The first action scene is well done, have the Whedon humor to it, and has a nice Captain America: The Winter Soldier tie-in and carries that spy meets sci-fi tone that Cap 2 and the first movie hit. It seems the Avengers have been hitting Hydra since the events of Cap 2. We meet the new bad guys soon to turn good, Quicksilver (Aaron Taylor-Johnson) and Scarlet Witch (Elizabeth Olsen). The former I found annoying, but thought the performance was quite good…especially since I started to like the character by the end. And this is a Whedon movie, so you know what happens to the second string character you start to like… Olsen’s accent is atrocious and fades in and out throughout the show, otherwise she’s passable. As for the rest of the cast, they’ve been living these characters (save Ruffalo) for a half dozen movies each — they’ve got the characters down. They also let War Machine, Don Cheadle’s character, in on the action, and there’s a cameo of Falcon.

The bad guy is not an AI created by Stark, but rather some kind of AI that was living in one of the Infinity Stones in Loki’s scepter (it’s a “mind stone”, we are told later.) It’s released, doesn’t adapt too well to the program they try to impose on it, and you get James Spader voicing Ultron, an angry, genocidal machine that wants to evolve. This apparently involves destroying Mankind. Ultron is both interesting for not being the stereotypical megalomaniacal baddie — he’s got a great “Oh, I wanted to take this opportunity to tell you my master plan” moment…where he doesn’t. But he’s also not truly menacing, as he was in the trailers; if anything, he comes off as a petulant, confused child. It makes him interesting, but not frightening.

There’s some very nice spy movie action in this one — there’s the raid on a Hydra base in the start of the movie, some investigation stuff that leads to a South African arms dealer in beached ships (very cool) and rampaging through an unnamed town that looked like Johannesburg. (Just checked it…yup!) There’s more trying to stop Ultron’s master plan in Seoul, including some very cool vehicle chase sequences that feature the new Harley-Davidson electric motorcycle. It’s good stuff.

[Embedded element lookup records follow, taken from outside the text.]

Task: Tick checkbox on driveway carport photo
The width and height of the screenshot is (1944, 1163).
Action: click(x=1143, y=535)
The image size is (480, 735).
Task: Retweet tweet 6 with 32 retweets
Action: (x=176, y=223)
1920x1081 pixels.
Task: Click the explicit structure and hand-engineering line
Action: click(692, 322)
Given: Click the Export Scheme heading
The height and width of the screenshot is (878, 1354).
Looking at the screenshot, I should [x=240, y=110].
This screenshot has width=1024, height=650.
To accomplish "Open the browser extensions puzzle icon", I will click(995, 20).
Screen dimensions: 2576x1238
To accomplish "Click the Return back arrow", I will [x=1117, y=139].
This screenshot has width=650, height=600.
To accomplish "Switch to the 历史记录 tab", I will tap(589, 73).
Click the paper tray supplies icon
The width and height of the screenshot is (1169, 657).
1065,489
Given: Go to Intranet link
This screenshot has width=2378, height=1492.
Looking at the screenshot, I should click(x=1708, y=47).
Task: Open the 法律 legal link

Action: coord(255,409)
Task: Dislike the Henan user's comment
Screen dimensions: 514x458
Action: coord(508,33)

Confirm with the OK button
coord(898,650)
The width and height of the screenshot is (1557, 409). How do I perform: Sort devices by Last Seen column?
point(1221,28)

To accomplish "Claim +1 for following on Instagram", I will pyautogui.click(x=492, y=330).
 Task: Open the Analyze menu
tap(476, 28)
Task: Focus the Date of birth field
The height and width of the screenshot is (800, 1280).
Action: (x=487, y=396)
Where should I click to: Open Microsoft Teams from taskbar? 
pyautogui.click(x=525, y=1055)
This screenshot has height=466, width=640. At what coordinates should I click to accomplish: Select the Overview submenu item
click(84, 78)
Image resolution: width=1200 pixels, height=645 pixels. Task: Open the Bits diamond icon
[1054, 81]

The final battle returns to the Hydra base of the beginning of the film and the heroes must battle hundreds of instantiations of Ultron, save the population of a ton, and ultimately stop Ultron from destroying all life on Earth. The battle sequence is most likely very close to half an hour long, but I didn’t think it lagged as much as the New York denouement. It might on later viewings. Notable was that while Thor got to kick a lot of ass, and got some of the good lines, he felt very flat and there was little real development for him, I thought.

The end has the team reforming with Scarlet Witch, Falcon, and War Machine as part of the team, and a few of the old guys bowing out…the end credits show Thanos busting out the Infinity Glove with a “Fine. I’ll do it myself…” So now we have the villain for Infinity War, I suspect.

Overall, it’s a good follow up to Avengers and in some ways it’s a superior film. It’s well paced and balanced, it has a solid tone, the characters all get time in the spotlight — even the B team — and the dialogue is up to Whedon standards. It’s definitely a “See it in the theater movie” and I didn’t feel gipped at full price with no 3D.